Hundreds sign amicus briefs in support of Maryland’s federal judges
Key Takeaways:
- Trump administration sued Maryland federal judges over standing order
- Standing order prevents deportation for two days after habeas corpus filings
- Hundreds of lawyers filed amicus briefs in opposition
Hundreds of lawyers and pro-democracy groups have signed amicus briefs in support of Maryland’s federal judges, who are facing an unprecedented lawsuit by the Trump administration over a standing order that seeks to preserve due process for people facing deportation.
Three amicus briefs, endorsed by groups across the political spectrum, support the judges.
America’s Future, a conservative group that offers networking and mentorship to young professionals, filed the only amicus brief in support of the executive branch’s lawsuit against the judiciary.
The Trump administration sued all 15 of Maryland’s federal judges, the court clerk and the court itself in June in an attempt to block a standing order signed in May by George Russell III, chief judge of the Maryland U.S. District Court. Russell’s order prevents the executive branch from deporting people for about two business days after they file a petition for writ of habeas corpus. The judges recently moved to dismiss the case.
The order has been used to pause deportations in 12 cases as of Tuesday, according to court records.
Eleven retired federal judges, who were appointed by both Republican and Democratic presidents, state in an amicus brief that the lawsuit “threatens the judicial role to its core.”
They referred to the standing order as a “common-place docket-management technique.”
“Indeed, amici — who have among them decades of judicial experience — have never seen nor been subject to such a lawsuit. And for good reason.
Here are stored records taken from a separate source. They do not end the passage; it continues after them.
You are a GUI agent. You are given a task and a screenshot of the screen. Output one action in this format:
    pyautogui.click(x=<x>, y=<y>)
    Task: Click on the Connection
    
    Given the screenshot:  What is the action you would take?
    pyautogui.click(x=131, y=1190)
As Defendants correctly argue in their opposition brief, this lawsuit is not even justiciable because it effectively is a suit by the United States against the United States.”
Lawyers Defending American Democracy and the Lawyers Society for the Rule of Law Institute, along with retired federal appellate Judge J. Michael Luttig — a prominent anti-Trump conservative who was appointed to the bench by President George H.W. Bush — also filed an amicus brief asking for the case to be tossed.
Those groups echoed the retired judges’ description of the order, referring to it as a “modest exercise of this Court’s inherent authority to manage its dockets and exercise its constitutional responsibilities.”
“Through precipitous deportations and concealment of information about where it is confining detainees, the government seeks to prevent detainees and deportees from accessing the courts and the courts from adjudicating their claims,” the groups state.
“The Standing Order provides a brief window during which this Court can inquire into the relevant facts, nothing more. It is a necessary element of the judiciary’s constitutional role as an equal branch of government.”
The Maryland State Bar Association declined to weigh in on the merits of the standing order itself, instead focusing on the Trump administration’s decision to sue the judges and the court itself, rather than appeal the order.
The MSBA, which was joined by 39 law firms and advocacy groups and 183 lawyers, argued there were multiple ways the administration could challenge the order, including challenging the use of the order in a specific defendant’s case.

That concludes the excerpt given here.